MATERIAL PROVIDED
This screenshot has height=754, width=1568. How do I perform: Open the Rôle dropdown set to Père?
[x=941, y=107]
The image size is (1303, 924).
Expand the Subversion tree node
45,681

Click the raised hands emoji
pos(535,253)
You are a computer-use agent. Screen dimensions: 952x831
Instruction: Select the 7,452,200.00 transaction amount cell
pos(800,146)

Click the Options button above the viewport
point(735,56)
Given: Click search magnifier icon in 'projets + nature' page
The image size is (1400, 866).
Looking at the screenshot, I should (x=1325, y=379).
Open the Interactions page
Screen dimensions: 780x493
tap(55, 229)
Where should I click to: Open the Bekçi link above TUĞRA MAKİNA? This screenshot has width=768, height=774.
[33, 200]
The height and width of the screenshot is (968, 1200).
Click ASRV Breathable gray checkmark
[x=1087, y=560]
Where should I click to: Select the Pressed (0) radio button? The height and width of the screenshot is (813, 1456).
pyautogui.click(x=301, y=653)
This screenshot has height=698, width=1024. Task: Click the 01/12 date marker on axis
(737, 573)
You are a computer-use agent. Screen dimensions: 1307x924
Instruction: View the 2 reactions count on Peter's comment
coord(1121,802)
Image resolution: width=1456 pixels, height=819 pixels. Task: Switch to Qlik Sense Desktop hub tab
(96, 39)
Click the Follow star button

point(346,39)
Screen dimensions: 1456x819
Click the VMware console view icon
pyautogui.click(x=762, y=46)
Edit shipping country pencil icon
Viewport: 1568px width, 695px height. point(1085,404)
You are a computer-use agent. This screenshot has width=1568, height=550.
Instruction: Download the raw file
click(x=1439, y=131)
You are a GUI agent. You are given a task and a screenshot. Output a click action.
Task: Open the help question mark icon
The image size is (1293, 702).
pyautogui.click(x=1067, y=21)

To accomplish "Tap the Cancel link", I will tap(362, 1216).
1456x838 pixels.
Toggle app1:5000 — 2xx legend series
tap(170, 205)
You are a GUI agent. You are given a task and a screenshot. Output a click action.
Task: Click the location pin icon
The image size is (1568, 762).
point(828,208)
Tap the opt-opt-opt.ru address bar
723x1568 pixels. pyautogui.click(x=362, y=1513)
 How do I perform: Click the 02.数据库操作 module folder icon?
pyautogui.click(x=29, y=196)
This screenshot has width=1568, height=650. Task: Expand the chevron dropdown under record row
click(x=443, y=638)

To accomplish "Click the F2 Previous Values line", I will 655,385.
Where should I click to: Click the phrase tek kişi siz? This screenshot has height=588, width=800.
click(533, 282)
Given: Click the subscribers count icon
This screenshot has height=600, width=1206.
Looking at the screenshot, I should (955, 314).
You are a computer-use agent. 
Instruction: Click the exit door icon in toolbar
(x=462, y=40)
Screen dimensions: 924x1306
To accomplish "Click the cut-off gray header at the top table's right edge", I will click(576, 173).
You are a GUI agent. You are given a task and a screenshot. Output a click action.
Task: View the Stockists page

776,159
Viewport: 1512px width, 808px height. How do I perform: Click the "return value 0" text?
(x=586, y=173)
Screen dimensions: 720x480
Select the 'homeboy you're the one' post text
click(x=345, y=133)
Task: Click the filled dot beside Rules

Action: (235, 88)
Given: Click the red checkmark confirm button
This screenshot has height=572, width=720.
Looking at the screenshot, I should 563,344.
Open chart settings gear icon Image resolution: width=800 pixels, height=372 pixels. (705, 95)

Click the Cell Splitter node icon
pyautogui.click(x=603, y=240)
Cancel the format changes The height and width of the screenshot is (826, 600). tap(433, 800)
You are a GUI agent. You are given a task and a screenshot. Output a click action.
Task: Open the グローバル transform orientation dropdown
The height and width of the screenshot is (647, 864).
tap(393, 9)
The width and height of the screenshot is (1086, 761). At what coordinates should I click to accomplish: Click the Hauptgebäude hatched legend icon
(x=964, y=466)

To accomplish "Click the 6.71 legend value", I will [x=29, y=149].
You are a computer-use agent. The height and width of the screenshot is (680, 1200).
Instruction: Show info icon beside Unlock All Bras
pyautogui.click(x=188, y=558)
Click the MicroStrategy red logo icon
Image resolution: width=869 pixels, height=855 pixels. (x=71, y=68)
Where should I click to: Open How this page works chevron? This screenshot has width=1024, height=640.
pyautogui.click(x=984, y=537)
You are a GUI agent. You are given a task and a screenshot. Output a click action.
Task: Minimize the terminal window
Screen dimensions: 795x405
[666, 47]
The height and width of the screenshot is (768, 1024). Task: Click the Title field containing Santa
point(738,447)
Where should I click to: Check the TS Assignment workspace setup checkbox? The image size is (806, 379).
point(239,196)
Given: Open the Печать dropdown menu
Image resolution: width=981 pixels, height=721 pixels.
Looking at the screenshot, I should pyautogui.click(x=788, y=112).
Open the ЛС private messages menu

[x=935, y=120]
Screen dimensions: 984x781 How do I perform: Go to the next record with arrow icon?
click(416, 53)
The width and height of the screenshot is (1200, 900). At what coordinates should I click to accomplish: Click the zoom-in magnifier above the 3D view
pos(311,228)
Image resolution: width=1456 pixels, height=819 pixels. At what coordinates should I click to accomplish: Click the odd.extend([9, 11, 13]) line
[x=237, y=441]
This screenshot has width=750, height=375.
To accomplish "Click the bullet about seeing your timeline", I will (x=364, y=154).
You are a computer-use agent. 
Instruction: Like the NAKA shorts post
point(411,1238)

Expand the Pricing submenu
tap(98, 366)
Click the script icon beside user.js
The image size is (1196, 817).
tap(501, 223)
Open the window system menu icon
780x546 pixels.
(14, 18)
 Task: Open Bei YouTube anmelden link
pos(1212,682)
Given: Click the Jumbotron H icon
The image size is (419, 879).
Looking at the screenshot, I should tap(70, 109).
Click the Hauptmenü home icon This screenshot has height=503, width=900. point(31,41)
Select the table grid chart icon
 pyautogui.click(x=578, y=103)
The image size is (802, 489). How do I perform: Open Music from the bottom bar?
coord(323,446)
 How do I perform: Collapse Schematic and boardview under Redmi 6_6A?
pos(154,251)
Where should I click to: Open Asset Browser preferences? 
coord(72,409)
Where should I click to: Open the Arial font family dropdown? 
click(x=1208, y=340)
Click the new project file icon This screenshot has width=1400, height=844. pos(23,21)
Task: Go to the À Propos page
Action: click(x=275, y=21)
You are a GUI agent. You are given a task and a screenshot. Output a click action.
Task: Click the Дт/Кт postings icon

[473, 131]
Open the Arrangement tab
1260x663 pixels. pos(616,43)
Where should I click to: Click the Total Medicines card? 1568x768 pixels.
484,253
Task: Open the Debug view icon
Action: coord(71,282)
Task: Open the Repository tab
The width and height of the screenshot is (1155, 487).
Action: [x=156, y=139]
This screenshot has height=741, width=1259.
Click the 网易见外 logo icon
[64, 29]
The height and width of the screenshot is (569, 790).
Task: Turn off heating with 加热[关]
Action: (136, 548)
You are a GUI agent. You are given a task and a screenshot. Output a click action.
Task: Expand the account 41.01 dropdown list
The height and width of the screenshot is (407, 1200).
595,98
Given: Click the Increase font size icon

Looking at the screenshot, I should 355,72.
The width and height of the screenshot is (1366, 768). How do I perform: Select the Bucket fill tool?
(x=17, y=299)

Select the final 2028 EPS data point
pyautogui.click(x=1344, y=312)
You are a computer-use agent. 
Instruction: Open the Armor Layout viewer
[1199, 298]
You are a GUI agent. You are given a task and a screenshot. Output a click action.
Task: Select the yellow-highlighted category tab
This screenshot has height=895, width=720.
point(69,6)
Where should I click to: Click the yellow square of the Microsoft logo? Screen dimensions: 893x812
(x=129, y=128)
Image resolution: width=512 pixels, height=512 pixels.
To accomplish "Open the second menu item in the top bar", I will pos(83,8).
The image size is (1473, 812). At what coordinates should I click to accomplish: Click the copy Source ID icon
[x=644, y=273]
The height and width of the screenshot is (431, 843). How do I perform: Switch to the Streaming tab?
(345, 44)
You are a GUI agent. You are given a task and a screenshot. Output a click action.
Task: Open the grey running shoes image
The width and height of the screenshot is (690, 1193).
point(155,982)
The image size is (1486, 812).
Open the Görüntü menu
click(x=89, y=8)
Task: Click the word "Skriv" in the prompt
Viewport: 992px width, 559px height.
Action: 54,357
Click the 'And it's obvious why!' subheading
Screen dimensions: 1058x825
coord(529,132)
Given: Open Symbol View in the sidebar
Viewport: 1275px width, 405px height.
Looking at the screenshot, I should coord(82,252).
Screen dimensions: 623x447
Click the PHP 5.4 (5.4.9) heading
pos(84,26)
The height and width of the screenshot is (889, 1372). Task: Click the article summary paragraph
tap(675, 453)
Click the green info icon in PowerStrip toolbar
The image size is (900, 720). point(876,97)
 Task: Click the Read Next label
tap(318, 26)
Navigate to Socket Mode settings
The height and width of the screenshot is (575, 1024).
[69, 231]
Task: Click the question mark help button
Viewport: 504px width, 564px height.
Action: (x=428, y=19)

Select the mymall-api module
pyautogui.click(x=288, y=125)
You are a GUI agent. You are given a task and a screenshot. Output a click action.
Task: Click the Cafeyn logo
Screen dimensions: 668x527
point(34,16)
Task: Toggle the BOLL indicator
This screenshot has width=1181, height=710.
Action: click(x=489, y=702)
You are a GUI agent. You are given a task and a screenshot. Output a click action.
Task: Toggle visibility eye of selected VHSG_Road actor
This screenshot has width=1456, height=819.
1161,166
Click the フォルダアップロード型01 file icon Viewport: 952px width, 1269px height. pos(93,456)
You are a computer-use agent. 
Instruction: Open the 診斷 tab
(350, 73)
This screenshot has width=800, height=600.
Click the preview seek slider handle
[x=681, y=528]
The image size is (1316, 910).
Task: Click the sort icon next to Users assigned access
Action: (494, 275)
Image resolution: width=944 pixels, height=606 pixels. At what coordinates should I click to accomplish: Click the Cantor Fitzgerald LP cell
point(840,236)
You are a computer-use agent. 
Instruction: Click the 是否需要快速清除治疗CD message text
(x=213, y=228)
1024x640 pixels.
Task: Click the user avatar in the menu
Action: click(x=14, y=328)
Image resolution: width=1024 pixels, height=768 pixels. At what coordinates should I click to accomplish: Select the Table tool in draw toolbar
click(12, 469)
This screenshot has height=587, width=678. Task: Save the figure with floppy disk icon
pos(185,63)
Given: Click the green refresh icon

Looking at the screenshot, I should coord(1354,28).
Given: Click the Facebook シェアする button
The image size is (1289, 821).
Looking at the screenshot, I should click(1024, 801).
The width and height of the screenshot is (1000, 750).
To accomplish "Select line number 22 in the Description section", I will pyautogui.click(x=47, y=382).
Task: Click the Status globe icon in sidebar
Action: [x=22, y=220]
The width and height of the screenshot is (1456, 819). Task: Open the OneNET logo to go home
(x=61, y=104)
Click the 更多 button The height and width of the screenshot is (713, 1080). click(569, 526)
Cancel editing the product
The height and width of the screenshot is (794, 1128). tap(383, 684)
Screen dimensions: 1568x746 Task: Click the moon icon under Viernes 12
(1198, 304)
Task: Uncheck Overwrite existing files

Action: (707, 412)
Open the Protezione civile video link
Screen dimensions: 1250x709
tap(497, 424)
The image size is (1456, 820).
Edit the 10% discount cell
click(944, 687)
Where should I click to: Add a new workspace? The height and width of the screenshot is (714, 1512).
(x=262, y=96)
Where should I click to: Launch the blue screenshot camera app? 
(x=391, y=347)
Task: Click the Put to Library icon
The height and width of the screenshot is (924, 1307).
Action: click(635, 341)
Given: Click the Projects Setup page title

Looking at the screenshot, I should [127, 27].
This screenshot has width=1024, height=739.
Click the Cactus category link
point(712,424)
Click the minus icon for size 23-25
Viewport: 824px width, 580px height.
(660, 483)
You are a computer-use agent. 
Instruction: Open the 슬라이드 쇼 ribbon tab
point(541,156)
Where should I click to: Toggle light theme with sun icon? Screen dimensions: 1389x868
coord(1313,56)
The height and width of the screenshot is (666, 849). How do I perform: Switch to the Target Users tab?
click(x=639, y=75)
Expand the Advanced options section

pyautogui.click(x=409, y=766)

WORK REQUIRED
Turn the records, from their start through the line containing "point(735,56)" (inclusive), into a two-column CSV with the columns instruction and click. Give one row per record, with its text and its answer each in a single quoted field and line breaks replaced by spaces.

EXERCISE SOLUTION
instruction,click
"This screenshot has height=754, width=1568. How do I perform: Open the Rôle dropdown set to Père?","[x=941, y=107]"
"The image size is (1303, 924). Expand the Subversion tree node","45,681"
"Click the raised hands emoji","pos(535,253)"
"You are a computer-use agent. Screen dimensions: 952x831 Instruction: Select the 7,452,200.00 transaction amount cell","pos(800,146)"
"Click the Options button above the viewport","point(735,56)"